В мемуарах графа Ребиндера упоминается о приезде Кронстедта зимою 1808–1809 гг. в Петербург, чтобы хлопотать о дополучении договорной суммы. После аудиенции у Государя он и получил 50.000 рейхсталеров, представив оправдательные документы. Это была вторая половина долга; следовательно, в момент сдачи условие «частного артикула» выполнено было только наполовину. А между тем, как мы видели, деньги были отправлены полностью. Естественно предположить, что другая половина ушла на «золотой порох», но потрачен он был не на самого Кронстедта, а, всего вероятнее, на тех представителей низшего персонала крепости, которых нужно было склонить к агитации в пользу сдачи.

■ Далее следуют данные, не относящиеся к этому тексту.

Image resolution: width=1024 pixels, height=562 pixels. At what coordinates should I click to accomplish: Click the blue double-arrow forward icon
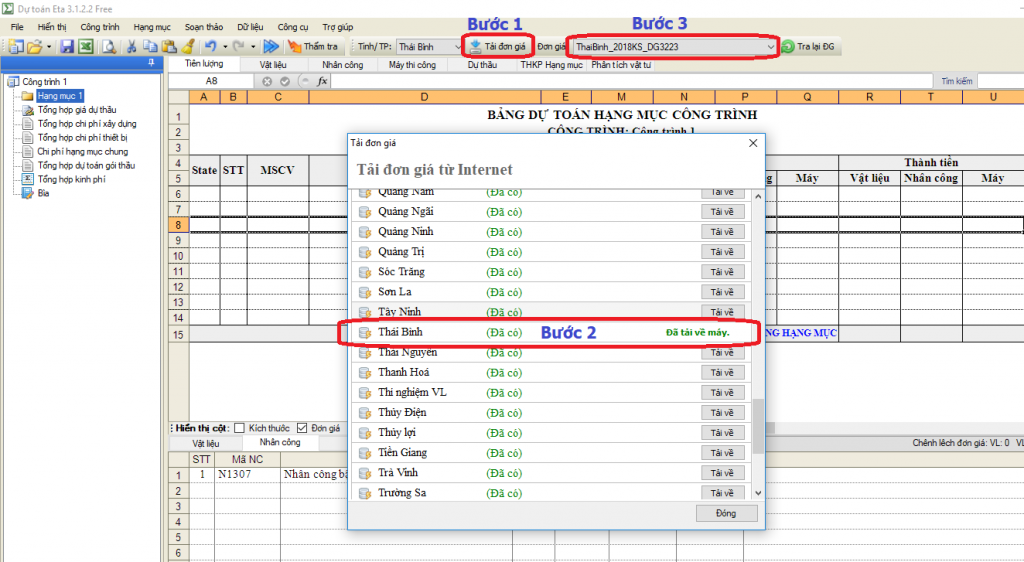coord(270,46)
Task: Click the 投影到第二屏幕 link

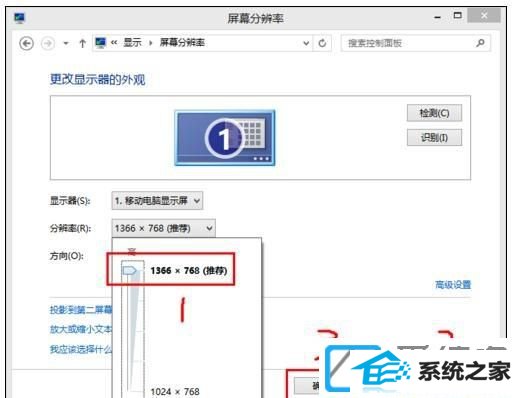Action: (x=81, y=310)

Такое предположение вполне сходится с выводами М. М. Бородкина и подтверждается документами, приводимыми Михайловским-Данилевским (стр. 49), из которых видно, что Буксгевден, за истощением экстраординарной суммы, просил еще 24-го марта Аракчеева прислать на «важные издержки» от 26 до 30 тысяч рублей. Если принять во внимание, что вышеуказанное всеподданнейшее ходатайство относительно 100.000 рейхсталеров (около 200 тыс. рублей) было отправлено только 10-го апреля, а также – что половина договорной суммы дополучена Кронстедтом уже после сдачи крепости, – то факт употребления «золотого пороха» на «людей, которых расположение удалось приобрести в гарнизоне»14 становится почти бесспорным15.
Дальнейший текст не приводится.